◆ **Exercise details**
Return each line of the records holding the string "December".

◆ **Input data**
════════
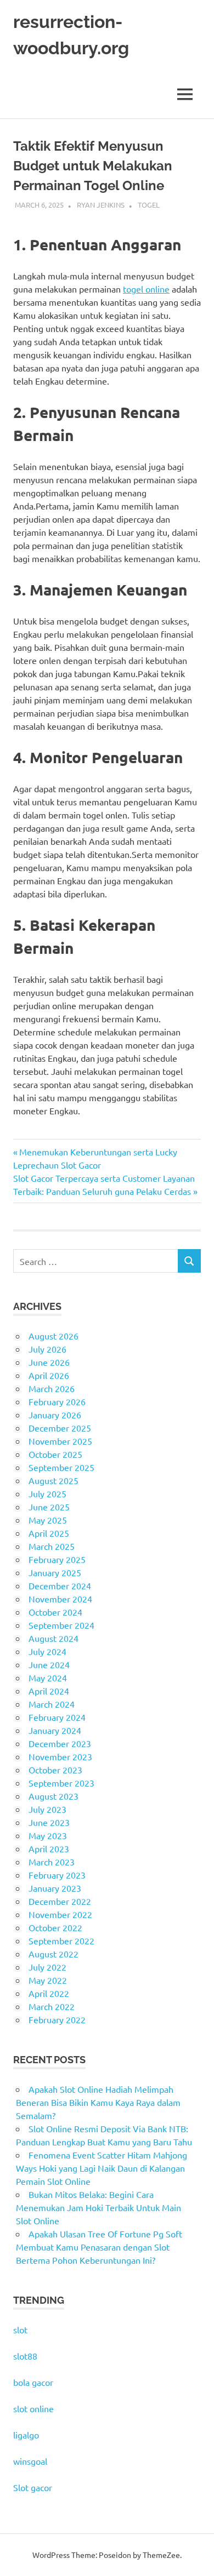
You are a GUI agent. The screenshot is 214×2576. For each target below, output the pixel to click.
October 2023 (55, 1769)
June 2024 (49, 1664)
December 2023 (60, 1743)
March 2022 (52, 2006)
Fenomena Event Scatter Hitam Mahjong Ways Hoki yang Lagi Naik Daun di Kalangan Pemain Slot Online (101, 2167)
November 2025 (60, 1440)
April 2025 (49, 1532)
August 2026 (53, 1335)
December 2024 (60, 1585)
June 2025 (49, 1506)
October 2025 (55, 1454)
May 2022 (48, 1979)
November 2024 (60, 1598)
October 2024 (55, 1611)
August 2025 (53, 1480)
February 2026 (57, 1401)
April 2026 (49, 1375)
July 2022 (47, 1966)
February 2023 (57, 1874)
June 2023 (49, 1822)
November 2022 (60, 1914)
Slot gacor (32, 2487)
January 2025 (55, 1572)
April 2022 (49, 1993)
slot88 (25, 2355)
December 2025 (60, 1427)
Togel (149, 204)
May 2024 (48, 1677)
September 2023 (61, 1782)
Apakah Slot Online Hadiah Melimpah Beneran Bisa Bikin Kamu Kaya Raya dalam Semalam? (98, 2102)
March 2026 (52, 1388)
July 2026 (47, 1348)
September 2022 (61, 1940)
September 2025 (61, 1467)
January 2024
════════
◆ **Result**
December 2023 (60, 1743)
December 2024 (60, 1585)
December 2025 (60, 1427)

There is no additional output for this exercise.